WHAT THE TASK ASKS -> Lines before the one containing "Screen dimensions: 667x501" are not wanted; restate the rest below word for word, through the last line, but drop any pictures.
*** Opening DATA FOR REVIEW ***
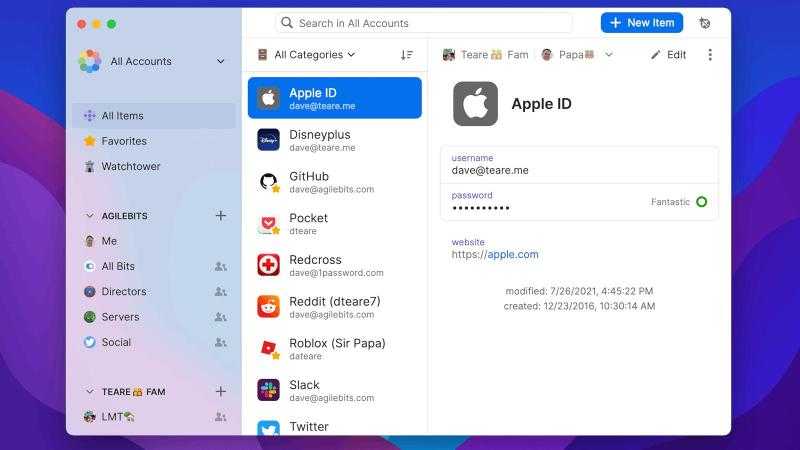The width and height of the screenshot is (800, 450).
Task: Click the lock icon beside New Item
Action: tap(705, 23)
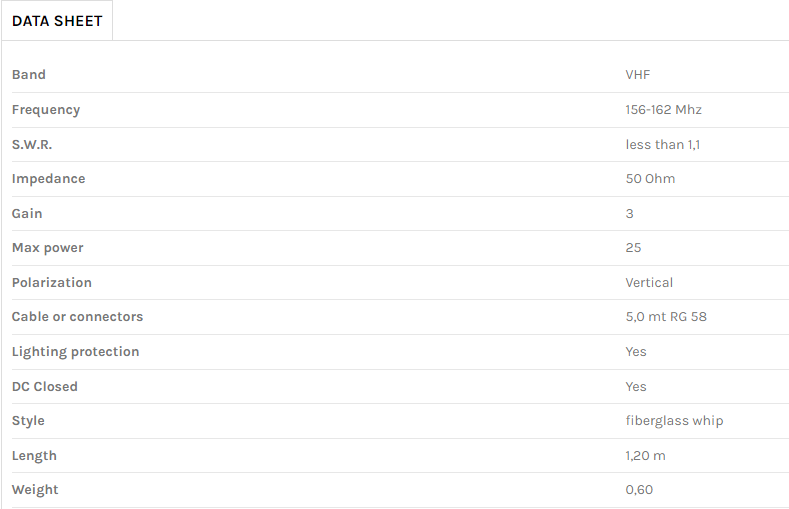789x509 pixels.
Task: Open the DATA SHEET tab
Action: point(57,21)
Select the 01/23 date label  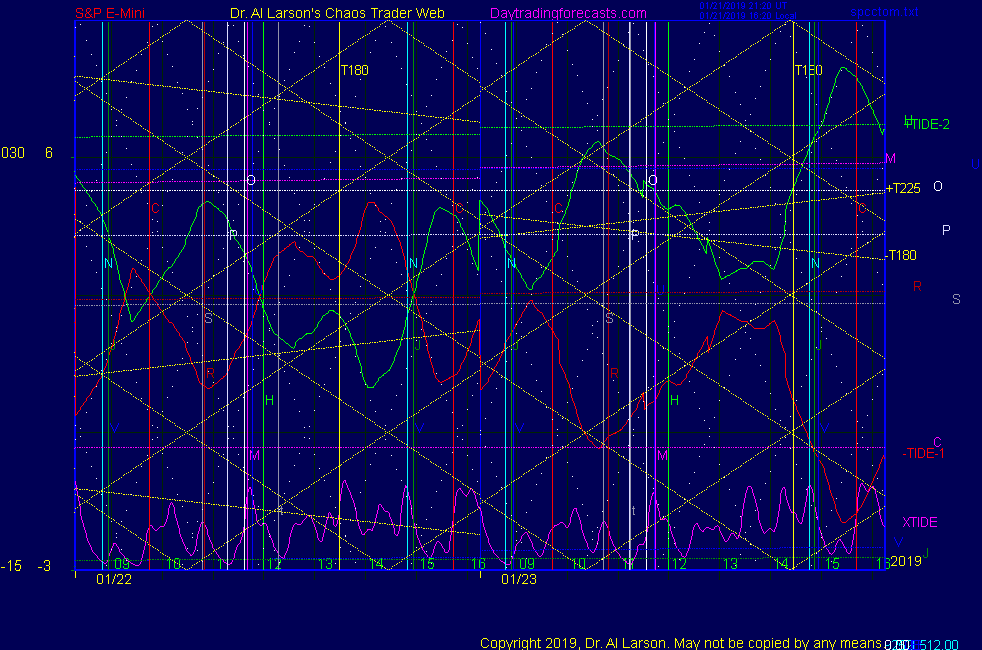click(519, 578)
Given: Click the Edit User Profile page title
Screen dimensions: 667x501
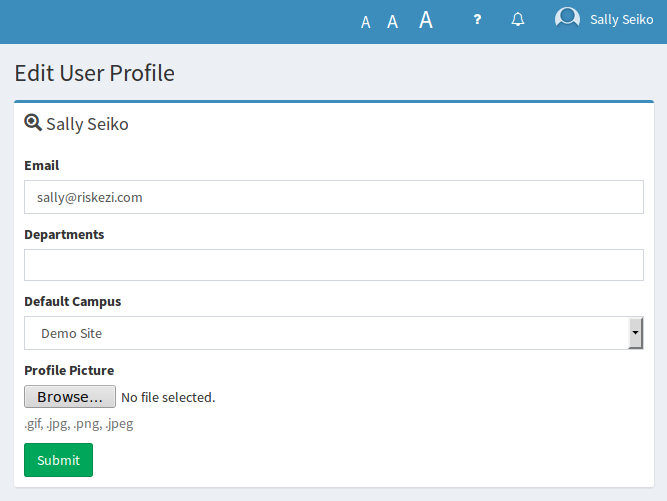Looking at the screenshot, I should click(x=94, y=73).
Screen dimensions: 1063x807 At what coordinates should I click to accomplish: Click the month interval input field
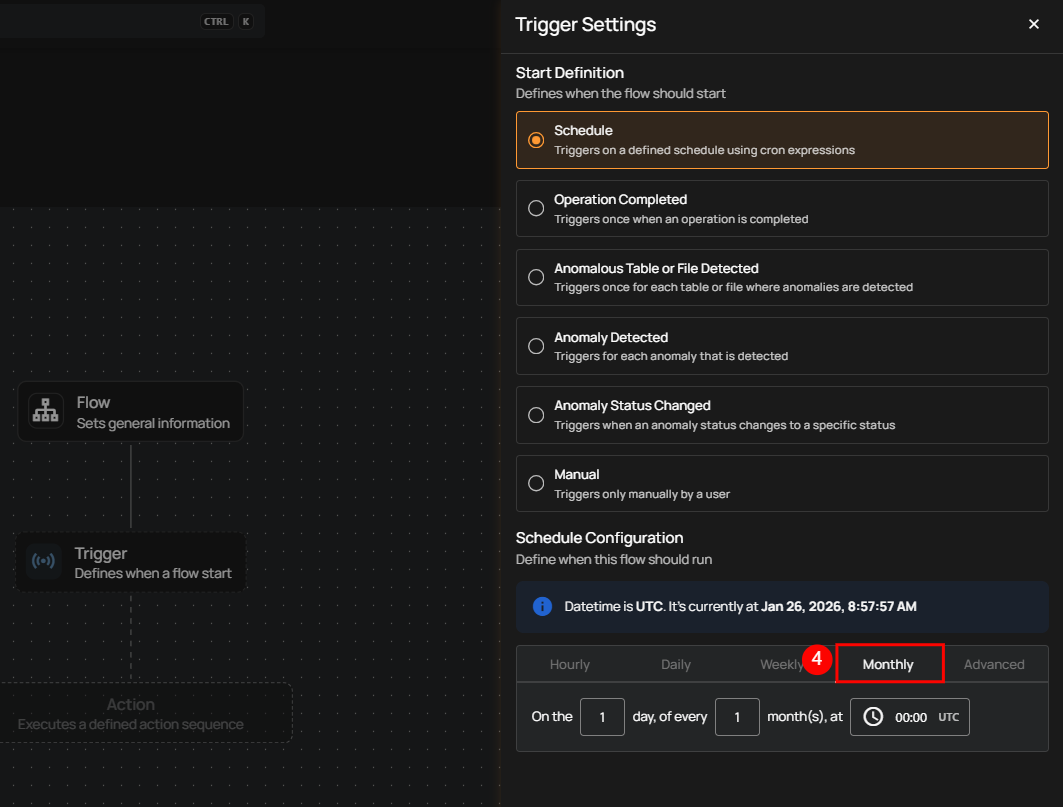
*** Closing DATA FOR REVIEW ***
TASK OUTPUT ->
Screen dimensions: 667x501
Looking at the screenshot, I should click(x=94, y=73).
Screen dimensions: 1063x807 At what coordinates should I click to accomplish: Click the month interval input field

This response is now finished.